Chissà perché quando il buon Prodi,
in uno di quei sussulti di buon senso che lo rendono, nonostante tutto,
simpatico, ammonisce che l’Italia, quanto al rischio di disordini a sfondo
etnico, non è poi tanto lontana dalla Francia e che perché scoppi anche
qui qualche grosso casino è solo questione di tempo, tutti gli danno del
matto o del mestatore, mentre se le stesse cose le dice il ministro Pisanu,
secondo cui, testuale, i roghi delle banlieues francesi “potranno
essere un problema su cui avranno da piangere anche le periferie italiane”,
lo subissano di applausi e l’on. Violante lo ringrazia per la risposta
“positiva, seria e civile”. Certo, la destra è la destra e dalle
bassezze non si è mai astenuta: “Panorama” ha persino pubblicato una
vignetta del simpatico Forattini in cui il poveraccio – Prodi, dico –
è raffigurato mentre brandisce con una mano una bandiera rossa con falce
e martello e con l’altra una bottiglia incendiaria, e chissà cosa farebbe
se non venisse stoppato da un Berlusconi ammantato nel tricolore, e ammetterete
che più in basso di così è difficile. Ma gli altri? Come si
spiegano le prese di distanza, i distinguo, i commenti infastiditi con
cui i leader del centro sinistra, da Fassino a D’Alema a Rutelli,
hanno fatto capire che loro su quell’ammonimento avevano le più ampie
riserve? Sì, deve esserci entrata in qualche modo la volontà di non
esprimere dubbi sulla capacità dei vari Veltroni, Penati e compagnia
bella di gestire le aree urbane a rischio, ma questo non basta a spiegare
la solerzia con cui sono state prese per buone le parole di un ministro
che, nello stesso intervento alla Camera, ha spiegato che a Lampedusa,
a parte qualche disagio, va tutto bene e che, in materia, il governo
ha “molto da discutere, poco da rimproverarsi e ancor meno da nascondere”.
Il fatto
è che Prodi poneva, da candidato, un problema politico, mentre Pisanu,
da ministro, si è limitato a una serie di proposte amministrative. Assolto
a priori il governo, ha intrattenuto gli onorevoli deputati sulla
necessità di ristrutturare i CPT, aprirne di nuovi, governare gli accessi,
rafforzare i controlli e via andare. E la sinistra, si sa, adora
le soluzioni amministrative e farebbe (quasi) qualsiasi cosa per
gli uomini che le portano avanti. Lo si è visto con il colpo
di genio (…) con cui ha risolto l’annoso problema del candidato sindaco
a Milano. Di fronte a un intervento tutto concretezza e buona volontà
operativa come quello del ministro degli interni, non saranno mancati,
giovedì scorso, gli esponenti dei DS e della Margherita portati a rammaricarsi
in cuor loro del fatto che ormai non si può proprio più rispedire Prodi
a Bruxelles e candidare, al suo posto, Pisanu.

(Righe di dati di puntamento)
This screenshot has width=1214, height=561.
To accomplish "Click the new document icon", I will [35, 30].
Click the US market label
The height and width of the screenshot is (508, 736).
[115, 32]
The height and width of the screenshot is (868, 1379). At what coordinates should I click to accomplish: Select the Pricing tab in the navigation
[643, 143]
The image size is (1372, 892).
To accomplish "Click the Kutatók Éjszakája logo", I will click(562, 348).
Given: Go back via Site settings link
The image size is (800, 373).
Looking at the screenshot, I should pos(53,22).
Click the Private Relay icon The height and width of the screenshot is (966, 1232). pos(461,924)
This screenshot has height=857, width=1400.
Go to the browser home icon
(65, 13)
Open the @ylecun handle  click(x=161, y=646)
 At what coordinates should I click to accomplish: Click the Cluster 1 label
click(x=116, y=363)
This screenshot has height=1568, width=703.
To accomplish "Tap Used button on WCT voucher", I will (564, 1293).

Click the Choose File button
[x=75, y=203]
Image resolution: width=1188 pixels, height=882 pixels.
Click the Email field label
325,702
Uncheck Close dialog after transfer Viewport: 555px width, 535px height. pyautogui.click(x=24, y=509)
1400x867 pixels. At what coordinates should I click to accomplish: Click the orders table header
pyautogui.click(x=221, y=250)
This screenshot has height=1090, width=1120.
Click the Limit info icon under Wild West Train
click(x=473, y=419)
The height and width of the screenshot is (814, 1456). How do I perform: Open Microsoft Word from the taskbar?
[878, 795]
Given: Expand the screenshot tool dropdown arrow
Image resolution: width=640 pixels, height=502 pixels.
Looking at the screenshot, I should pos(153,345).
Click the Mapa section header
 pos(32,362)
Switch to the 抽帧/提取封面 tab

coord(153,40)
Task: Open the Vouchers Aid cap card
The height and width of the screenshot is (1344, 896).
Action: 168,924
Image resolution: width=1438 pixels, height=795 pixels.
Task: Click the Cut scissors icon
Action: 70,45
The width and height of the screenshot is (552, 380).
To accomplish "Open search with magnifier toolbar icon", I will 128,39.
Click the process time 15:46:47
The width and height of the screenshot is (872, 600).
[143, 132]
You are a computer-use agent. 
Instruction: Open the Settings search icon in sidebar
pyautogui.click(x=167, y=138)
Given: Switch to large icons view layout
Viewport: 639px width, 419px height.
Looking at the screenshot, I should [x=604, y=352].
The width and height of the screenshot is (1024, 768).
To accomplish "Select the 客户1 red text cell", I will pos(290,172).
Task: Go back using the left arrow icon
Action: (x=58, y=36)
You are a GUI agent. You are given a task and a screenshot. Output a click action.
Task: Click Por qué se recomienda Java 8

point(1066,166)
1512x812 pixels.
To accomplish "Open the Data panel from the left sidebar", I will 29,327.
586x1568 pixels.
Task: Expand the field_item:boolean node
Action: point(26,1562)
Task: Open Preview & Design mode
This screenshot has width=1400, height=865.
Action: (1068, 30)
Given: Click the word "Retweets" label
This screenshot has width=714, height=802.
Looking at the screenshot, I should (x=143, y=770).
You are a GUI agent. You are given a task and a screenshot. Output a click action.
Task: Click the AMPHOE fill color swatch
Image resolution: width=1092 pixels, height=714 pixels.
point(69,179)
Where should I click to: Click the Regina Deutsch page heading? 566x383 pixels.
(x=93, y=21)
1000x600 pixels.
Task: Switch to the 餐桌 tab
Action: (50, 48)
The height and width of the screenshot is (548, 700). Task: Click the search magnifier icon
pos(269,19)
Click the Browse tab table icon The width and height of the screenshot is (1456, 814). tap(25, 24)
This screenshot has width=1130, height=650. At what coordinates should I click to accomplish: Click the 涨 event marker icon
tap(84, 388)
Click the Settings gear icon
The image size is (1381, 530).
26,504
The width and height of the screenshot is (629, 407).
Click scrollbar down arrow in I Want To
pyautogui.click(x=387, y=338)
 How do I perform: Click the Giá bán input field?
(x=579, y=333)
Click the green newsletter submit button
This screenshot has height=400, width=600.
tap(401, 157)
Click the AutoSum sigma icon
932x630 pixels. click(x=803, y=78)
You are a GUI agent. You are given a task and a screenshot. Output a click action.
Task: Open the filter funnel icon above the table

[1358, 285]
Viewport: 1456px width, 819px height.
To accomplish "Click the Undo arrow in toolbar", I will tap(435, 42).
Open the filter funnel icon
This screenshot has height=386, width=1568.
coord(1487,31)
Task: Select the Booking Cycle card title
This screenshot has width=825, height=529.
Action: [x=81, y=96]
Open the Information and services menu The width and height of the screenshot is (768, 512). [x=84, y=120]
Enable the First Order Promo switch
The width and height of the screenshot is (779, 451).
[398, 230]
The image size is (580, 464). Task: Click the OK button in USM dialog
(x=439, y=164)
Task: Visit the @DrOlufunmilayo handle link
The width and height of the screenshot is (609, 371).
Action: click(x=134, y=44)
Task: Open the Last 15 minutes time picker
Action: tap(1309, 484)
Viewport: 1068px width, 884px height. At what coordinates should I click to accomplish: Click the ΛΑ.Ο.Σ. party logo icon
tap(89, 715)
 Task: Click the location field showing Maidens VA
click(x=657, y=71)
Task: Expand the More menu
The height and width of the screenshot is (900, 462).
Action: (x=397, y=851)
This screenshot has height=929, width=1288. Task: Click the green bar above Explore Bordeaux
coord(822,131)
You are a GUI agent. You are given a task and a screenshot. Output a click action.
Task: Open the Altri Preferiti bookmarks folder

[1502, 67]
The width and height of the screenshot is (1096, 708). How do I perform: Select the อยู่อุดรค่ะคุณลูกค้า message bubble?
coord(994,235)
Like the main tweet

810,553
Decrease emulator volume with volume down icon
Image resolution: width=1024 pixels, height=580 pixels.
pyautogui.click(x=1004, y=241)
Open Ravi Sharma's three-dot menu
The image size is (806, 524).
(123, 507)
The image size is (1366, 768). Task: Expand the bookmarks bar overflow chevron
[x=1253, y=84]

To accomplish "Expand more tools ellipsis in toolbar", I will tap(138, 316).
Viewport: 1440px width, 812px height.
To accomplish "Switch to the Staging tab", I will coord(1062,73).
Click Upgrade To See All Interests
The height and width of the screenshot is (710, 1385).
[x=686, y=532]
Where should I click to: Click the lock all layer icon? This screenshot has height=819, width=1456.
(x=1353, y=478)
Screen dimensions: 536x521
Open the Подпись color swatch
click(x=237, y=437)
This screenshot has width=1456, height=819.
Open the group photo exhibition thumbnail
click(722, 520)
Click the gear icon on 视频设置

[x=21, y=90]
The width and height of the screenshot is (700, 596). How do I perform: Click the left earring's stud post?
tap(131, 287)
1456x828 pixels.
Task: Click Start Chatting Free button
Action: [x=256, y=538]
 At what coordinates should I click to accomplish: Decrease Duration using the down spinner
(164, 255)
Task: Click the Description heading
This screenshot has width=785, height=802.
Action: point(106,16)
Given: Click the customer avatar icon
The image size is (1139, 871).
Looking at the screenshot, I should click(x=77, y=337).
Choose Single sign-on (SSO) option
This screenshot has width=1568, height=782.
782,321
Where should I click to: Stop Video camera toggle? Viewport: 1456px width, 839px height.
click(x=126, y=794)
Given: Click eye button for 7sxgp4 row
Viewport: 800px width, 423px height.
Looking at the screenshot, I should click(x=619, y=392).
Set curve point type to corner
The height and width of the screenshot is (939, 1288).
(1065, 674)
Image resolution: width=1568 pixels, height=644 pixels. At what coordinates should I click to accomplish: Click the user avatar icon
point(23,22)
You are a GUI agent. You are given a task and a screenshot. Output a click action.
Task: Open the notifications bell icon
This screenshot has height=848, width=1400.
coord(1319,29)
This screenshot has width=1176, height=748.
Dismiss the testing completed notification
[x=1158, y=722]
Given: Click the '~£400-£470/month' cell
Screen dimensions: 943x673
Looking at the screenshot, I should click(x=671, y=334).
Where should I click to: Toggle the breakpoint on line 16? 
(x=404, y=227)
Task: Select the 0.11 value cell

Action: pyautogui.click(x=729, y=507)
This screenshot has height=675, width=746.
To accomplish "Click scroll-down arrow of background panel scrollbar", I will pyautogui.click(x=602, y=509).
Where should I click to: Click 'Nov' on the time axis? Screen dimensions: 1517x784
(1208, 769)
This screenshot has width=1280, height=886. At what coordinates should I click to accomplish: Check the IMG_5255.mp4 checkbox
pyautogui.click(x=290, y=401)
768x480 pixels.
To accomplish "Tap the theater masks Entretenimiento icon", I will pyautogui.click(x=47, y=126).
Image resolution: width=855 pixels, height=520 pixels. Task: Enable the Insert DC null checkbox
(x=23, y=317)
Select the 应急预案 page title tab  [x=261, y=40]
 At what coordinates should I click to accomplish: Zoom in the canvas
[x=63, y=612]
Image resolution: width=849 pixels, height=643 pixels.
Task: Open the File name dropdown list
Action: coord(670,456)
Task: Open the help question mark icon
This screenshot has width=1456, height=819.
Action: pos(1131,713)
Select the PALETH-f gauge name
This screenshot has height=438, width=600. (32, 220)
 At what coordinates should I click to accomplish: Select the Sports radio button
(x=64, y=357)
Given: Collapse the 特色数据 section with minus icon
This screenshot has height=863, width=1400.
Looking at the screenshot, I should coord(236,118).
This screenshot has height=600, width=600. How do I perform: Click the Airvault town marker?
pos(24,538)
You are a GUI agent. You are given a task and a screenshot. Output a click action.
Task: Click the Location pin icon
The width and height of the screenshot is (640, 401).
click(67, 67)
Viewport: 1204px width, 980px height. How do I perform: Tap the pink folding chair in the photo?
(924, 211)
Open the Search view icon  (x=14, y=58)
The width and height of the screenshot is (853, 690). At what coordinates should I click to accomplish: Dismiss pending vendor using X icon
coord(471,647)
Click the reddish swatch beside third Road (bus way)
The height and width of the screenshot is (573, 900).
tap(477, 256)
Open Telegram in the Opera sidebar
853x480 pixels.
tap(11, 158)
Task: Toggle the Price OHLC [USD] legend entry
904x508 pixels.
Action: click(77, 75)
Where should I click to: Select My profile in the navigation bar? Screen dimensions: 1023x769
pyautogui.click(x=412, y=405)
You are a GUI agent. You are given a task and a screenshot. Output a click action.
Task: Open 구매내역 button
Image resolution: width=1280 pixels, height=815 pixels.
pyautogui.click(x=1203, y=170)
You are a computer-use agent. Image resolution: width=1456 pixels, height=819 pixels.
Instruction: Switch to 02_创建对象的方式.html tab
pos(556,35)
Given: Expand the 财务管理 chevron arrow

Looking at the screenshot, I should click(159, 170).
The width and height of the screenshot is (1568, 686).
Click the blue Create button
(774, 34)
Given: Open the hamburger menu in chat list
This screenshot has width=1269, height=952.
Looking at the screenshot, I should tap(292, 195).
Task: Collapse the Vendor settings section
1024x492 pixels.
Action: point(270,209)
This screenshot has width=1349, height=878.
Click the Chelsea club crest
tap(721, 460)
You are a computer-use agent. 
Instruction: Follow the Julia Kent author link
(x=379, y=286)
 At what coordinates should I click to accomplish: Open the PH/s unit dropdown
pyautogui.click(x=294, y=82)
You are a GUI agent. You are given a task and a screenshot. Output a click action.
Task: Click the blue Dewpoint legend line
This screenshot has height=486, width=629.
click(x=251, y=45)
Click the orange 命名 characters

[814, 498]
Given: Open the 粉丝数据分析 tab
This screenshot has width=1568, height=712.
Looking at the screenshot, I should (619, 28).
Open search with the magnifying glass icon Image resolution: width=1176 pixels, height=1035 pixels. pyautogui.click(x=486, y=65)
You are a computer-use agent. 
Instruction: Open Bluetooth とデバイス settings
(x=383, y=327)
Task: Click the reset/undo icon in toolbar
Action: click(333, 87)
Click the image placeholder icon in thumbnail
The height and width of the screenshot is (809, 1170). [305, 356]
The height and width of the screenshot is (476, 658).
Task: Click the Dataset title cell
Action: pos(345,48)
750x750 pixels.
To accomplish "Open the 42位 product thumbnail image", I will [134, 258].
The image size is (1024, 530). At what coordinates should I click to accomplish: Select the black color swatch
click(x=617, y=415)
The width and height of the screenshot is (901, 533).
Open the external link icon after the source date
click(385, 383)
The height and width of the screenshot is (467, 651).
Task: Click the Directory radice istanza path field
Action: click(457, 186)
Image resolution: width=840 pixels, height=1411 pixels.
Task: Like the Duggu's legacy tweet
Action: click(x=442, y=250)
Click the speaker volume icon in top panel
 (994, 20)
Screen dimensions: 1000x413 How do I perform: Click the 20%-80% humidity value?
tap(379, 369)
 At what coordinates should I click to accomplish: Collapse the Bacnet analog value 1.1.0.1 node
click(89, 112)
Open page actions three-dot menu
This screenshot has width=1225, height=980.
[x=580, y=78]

Esercizi da svolgere ▸
1. Rispondi a queste domande sul commento su Prodi e Pisanu:
(a) Con quali tre aggettivi l'on. Violante ha definito la risposta di Pisanu?
(b) Che cosa tiene in mano Prodi nella vignetta di Forattini pubblicata da "Panorama"?
(c) Quali leader del centro sinistra vengono citati per le loro prese di distanza?
2. Riscrivi in forma più breve il paragrafo del commento su Prodi e Pisanu che inizia con "Il fatto è che Prodi poneva", conservandone i fatti principali.

Soluzioni degli esercizi ▸
1.
(a) Positiva, seria e civile.
(b) In una mano una bandiera rossa con falce e martello, nell'altra una bottiglia incendiaria.
(c) Fassino, D'Alema e Rutelli.

2. Prodi, da candidato, poneva un problema politico. Pisanu, da ministro, si è limitato a proposte amministrative: dopo aver assolto a priori il governo, ha parlato ai deputati della necessità di ristrutturare i CPT, aprirne di nuovi, governare gli accessi e rafforzare i controlli. La sinistra adora le soluzioni amministrative e chi le porta avanti, come si è visto nella scelta del candidato sindaco a Milano. Per questo, giovedì scorso, alcuni esponenti dei DS e della Margherita avranno rimpianto in cuor loro di non poter più rispedire Prodi a Bruxelles e candidare Pisanu al suo posto.